第25回 出店開発に王道はない
商業施設新聞 2016年10月18日(火)掲載
地元路面店舗でアクセサリーショップを営業しているのだが、続くもう1店舗を『是非とも近くの△△モールに出店したい!』とか『今マッサージ店に勤めていて近いうちに新規独立開業をしたいのですが、◇◇駅ビルに空き区画ありませんか?』はたまた首都圏近郊で今3店舗やっているのだが、『次は都心の1等地で商売してみたい…』この様に最近我が社のHPに『どうしたら駅ビルとかSCに出店できますか?』等の問い合わせが増えてきている。
多くの人が、事業者がそれぞれの理由・思惑で挑戦しようとしている。それらの問い合わせに対してできる限りの対応をし、少しでも力になれればと思うのである。

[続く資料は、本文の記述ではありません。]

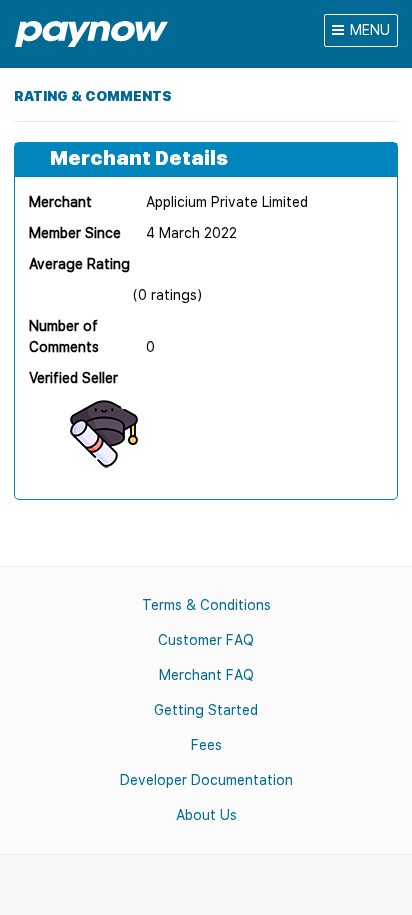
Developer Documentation (206, 780)
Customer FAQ (206, 640)
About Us (206, 815)
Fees (206, 745)
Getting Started (206, 710)
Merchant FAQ (206, 675)
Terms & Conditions (206, 605)
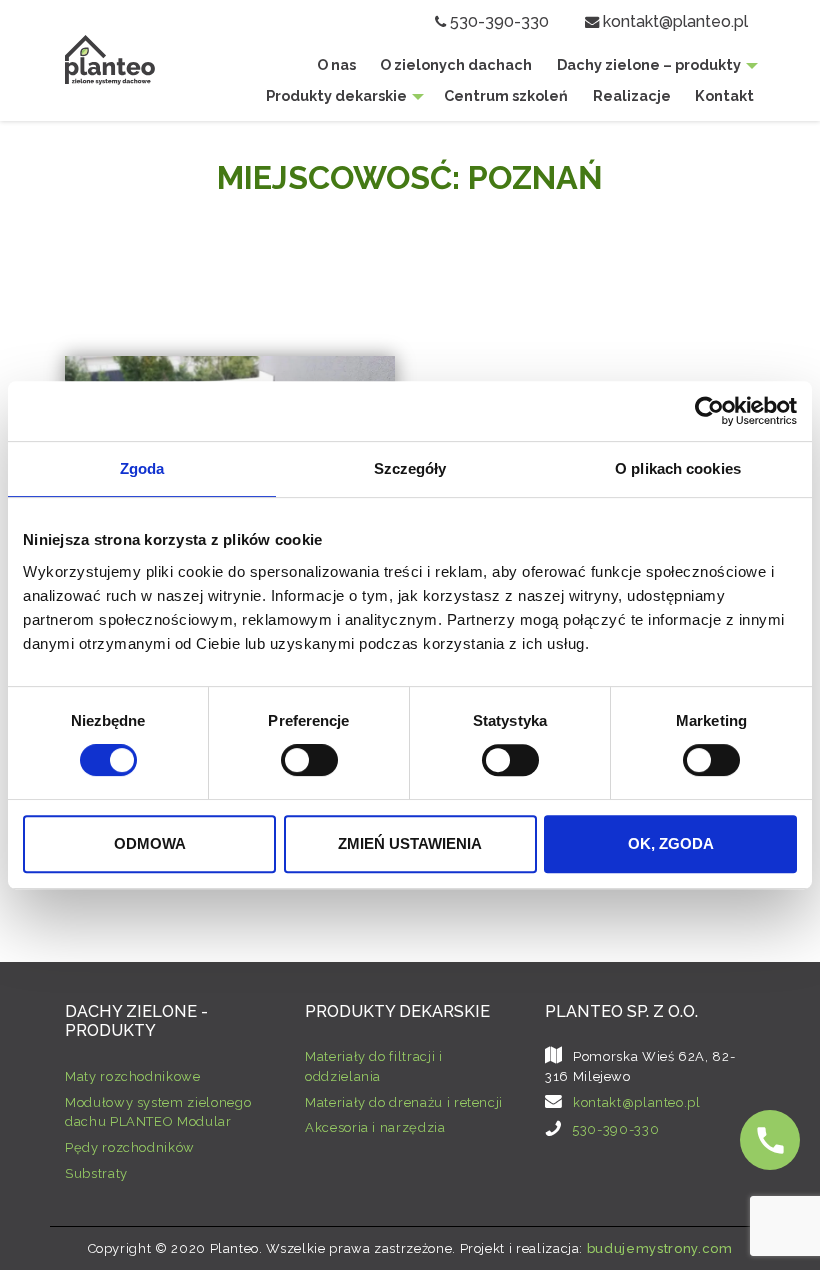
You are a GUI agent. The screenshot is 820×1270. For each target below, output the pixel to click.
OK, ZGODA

最近は出店の仕方にもいろいろ見受けられる。『居抜きでなければ出店しない』とし内装設備その他を既存店から無償で譲り受け、コストをかけず低予算出店を第一戦略にしている企業もある。
ここにきて増えているのが、同業種のみならず異業種に対しての『M&Aによる出店拡大』この場合は異業種への進出も可能となり、人材と時間的コストが一度に確保でき事業拡大の有効な手段となっている。
以上の例に限らず、大手とか新興テナントにおいても出店意欲は旺盛な一面が垣間見られるが、今の時代大切なのは先ず何よりも、
➀『自分の足元』をしっかり見極めた上での判断力・価値観が必要になってくる。
『自分の足元』とは資金力・人材力などの自己分析である。往々にして自分を過大評価したがるのがヒトという動物である。

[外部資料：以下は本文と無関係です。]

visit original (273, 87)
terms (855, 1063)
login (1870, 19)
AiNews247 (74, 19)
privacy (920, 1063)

②そして次に来るのがMD力。即ち競合他店と戦っても勝っていけるだけの差別化が出来ているか?同業他店にないプラスワンの強みがあるか?である。
③そして時代の流れを踏まえ、更に将来を見据えた上での自店分析力と戦略立案も必要となるであろう。
いずれにしても➀②③の順序は別として、
店舗・会社にとって出店・開発は最重要な意思決定であり、それには普段からの地道な努力と情報力、それをとれる人間力が試されるのであり、どの様な手段をとろうが『出店開発に王道はないのである!』一歩間違うと、とんでもない方向に進んでしまうこともあるが…かといって虎の穴に入らなければ虎子を得られないという古い諺も時には…である。